4.       Jadi bagi saya, Saudara Mas Muhammad hendaknya melihat terlebih dahulu omzet dari usaha yang dilakukan itu. Apakah dalam setahun omzetnya itu lebih dari 600 juta rupiah atau tidak? Jika tidak, maka  tidak perlu untuk mendapatkan NPPKP. Tetapi ternyata misalkan, ketika Saudara Mas Muhammad dalam tahun 2008 ini, belum genap setahun omzetnya sudah lebih dari jumlah yang ditetapkan itu maka ia WAJIB melaporkan usahanya untuk dikukuhkan sebagai PKP. Kapan? Paling lambat pada akhir bulan berikutnya.

5.       Tetapi jikalau Saudara Mas Muhammad ngotot untuk mendapatkan NPPKP walaupun tidak tahu omzet yang akan didapat nantinya, silakan saja, aparat pajak akan menerima permohonan tersebut dengan tangan terbuka. Nanti akan dilakukan kunjungan ke lapangan atau ke tempat usaha Saudaranya Mas Muhammad untuk membuktikan kebenaran adanya usaha tersebut.

6.       Tentang NPWP usaha, jikalau bukan sebagai badan hukum maka sudah barang tentu NPWP yang akan kita dapatkan adalah NPWP Orang Pribadi. Jadi tidak ada perbedaan antara NPWP usaha dengan NPWP untuk dirinya sendiri. Jadi Saudaranya Mas Muhammad cukup buat NPWP untuk dirinya sendiri yaitu NPWP Orang Pribadi.

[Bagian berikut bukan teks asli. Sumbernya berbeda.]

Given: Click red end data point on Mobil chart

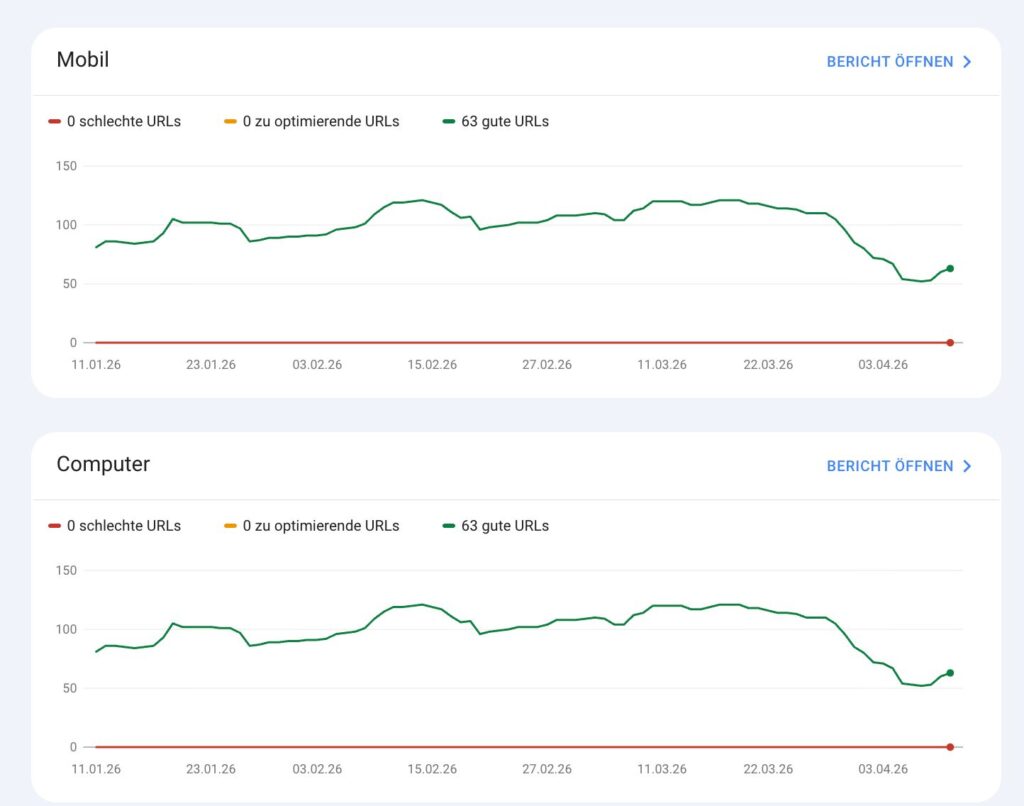Looking at the screenshot, I should [950, 343].
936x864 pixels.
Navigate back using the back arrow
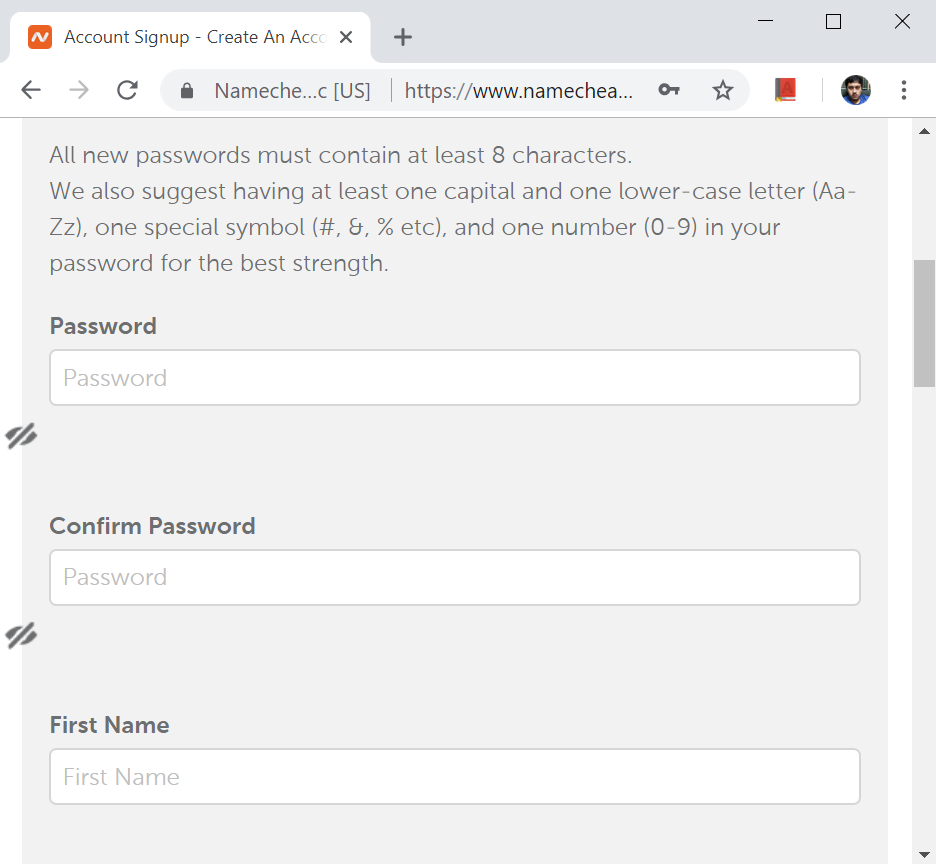tap(30, 90)
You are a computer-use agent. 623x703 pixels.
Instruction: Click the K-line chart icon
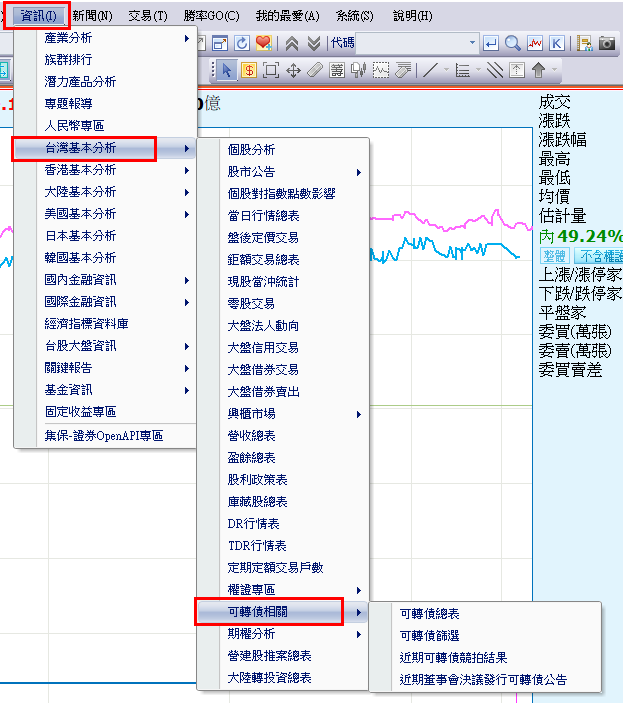coord(556,43)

7.       Bila kelak niatannya berubah yaitu ingin mendirikan Perusahaan Terbuka (PT) maka daftarkan segera untuk mendapatkan NPWP orang Pribadi dan NPWP PT itu sekaligus daftarkan diri untuk dikukuhkan sebagai PKP.

Kesimpulan:

Bila bukan sebagai badan hukum, daftarkan diri untuk mendapatkan NPWP Orang Pribadi. Lalu ajukan permohonan untuk mendapatkan NPPKP. Dikukuhkan sebagai PKP adalah pilihan. Bisa melihat dulu omzetnya selama setahun, atau langsung ingin dikukuhkan sebagai PKP. Menurut saya fasilitas yang diberi oleh pemerintah manfaatkan saja bila memang omzetnya dibawah Rp600.000.000,00.

Semoga jawaban ini bisa dipahami dan bermanfaat buat Anda.

Formulir Permohonan NPWP dan NPPKP serta Perubahan datanya bisa dilihat di menu download. Terimakasih.